I pushed through the curtains, looked down the corridor, saw movement in the dressing room. Karen had put on her coat and boots and had her jeans in her hand. I slung my left arm under her armpits and hefted her over my shoulder before she realized what I was doing.

“Put me down, damn you!”

She drubbed on my back as I jogged down the hall to the back exit. Pushed open the door while she kicked at me. I was panting now from the load and from her fighting me, and I still had to circle the building to get to my car out on Lake Street. Before I’d gone more than a few steps, she managed to break free.

She ran to an SUV parked near us and opened the door. She was in luck: the keys were in the ignition. She got the engine going as I ran to her side. I yanked the door wide, but she punched at my head.

“You interfering, ignorant, stupid bitch, now you’ve really fucked me over. Get out of my way or I’ll run you down!”

She roared out of the lot, the still-open door swinging on its hinges. I just had time to read the plate number before she turned onto Lake Street.

27 Thank God for the Boys in Blue!

I don’t know who was angrier, me or Finchley. We were sitting on stools at the Club Gouge bar, and Olympia, her cheeks pale but her lips smiling, was telling Terry that nothing had happened.

“It’s a club, we do performance art. I don’t think Ms. Warshawski understood that we had a special rehearsal tonight after the club closed. She took it too seriously. Really, Ms. Warshawski, you need to get out more, see what’s happening in theater these days.”

“And the fire?” Terry asked.

When he and his team arrived, the back curtains were in flames. The cops had pulled them down and managed to stamp out the fire, but the stage was a mess. Parts of the floor were scorched, and the whole surface was covered in paint from the cans the Body Artist had hurled at her assailants.

Five squad cars pulled up as I was getting into my Mustang to follow the Artist. The cops pinned me in. They wouldn’t listen to my frantic cries about going after the SUV-“I’m the one who sent for you. A key witness is taking off!”-and forced me to come back into the club with them. Most of the thugs had fled, but the patrol units grabbed the few who’d stayed behind, including Rodney, and cuffed them.

The fire department showed up a few minutes after the cops. A middle-aged firefighter dealt with the wires I’d fused. He had sad eyes and a drooping mustache, but his thick fingers moved skillfully among the wires, and he restored power to the building-a mercy, because the furnace had shut down in the outage.

Finchley walked in a moment or two later. “You know, Vic, I’m going to suggest to the captain that we pay to relocate you to New York, because I swear Chicago’s crime rate would drop fifty percent if you weren’t here. Conrad relayed your message. Now, tell me why we’ve all left our beds to do your bidding.”

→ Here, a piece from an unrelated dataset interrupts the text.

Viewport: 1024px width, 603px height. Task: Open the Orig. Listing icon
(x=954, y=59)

“It’s not that I’m not grateful,” I said, “because, believe me, I am. These goons are the remnant of a whole swarm of creeps who took over the club and started beating up the Body Artist and Olympia. But the Body Artist took off in a borrowed SUV, and I was hoping to follow her when your crew hustled me back in here, not listening to my suggestion that they go after the Artist.”

Terry sighed, exasperated either with me or his crew, I couldn’t tell which, but he asked me for the plate number and phoned in a bulletin asking patrol units to look out for the SUV.

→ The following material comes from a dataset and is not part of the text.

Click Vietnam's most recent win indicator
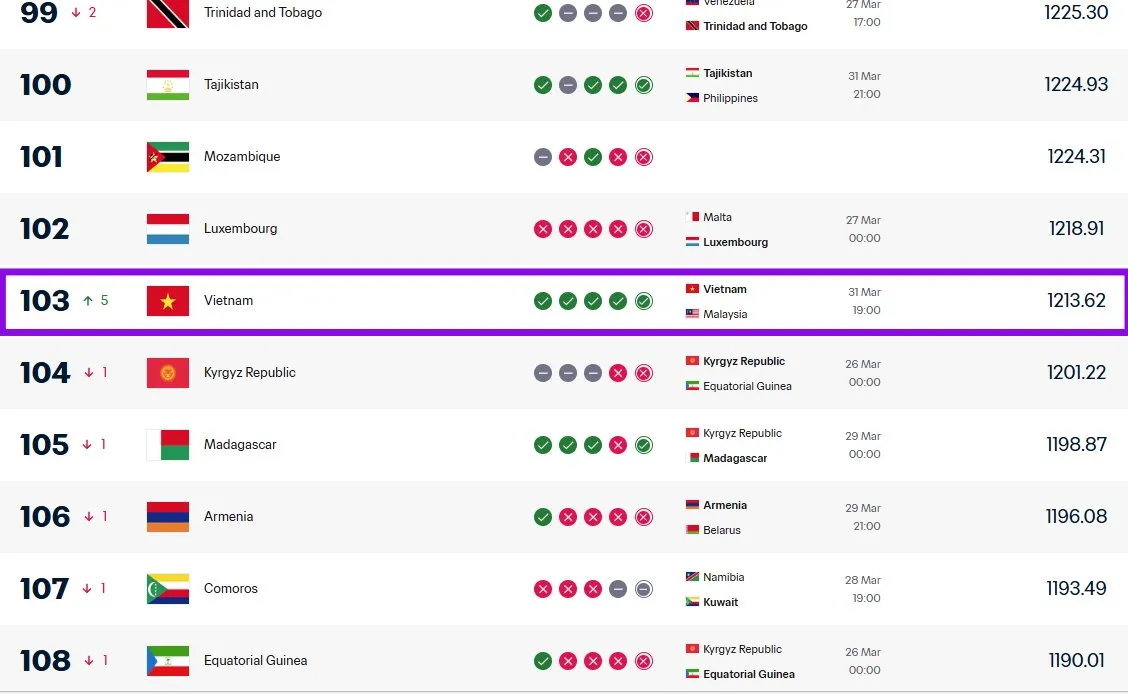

That was when Olympia started her little-girl act, pretending that it was all just a “giant but unfortunately truly dangerous” misunderstanding on my part. The thugs whom the cops had cuffed began to smirk. Even Rodney, who’d been trying to start Owen Widermayer’s Mercedes when the police pulled him out of it, looked as though he might break into song. I wanted to shoot holes in all of them just to wipe the smiles off their faces. They knew they were going to beat any rap I might be able to hand out.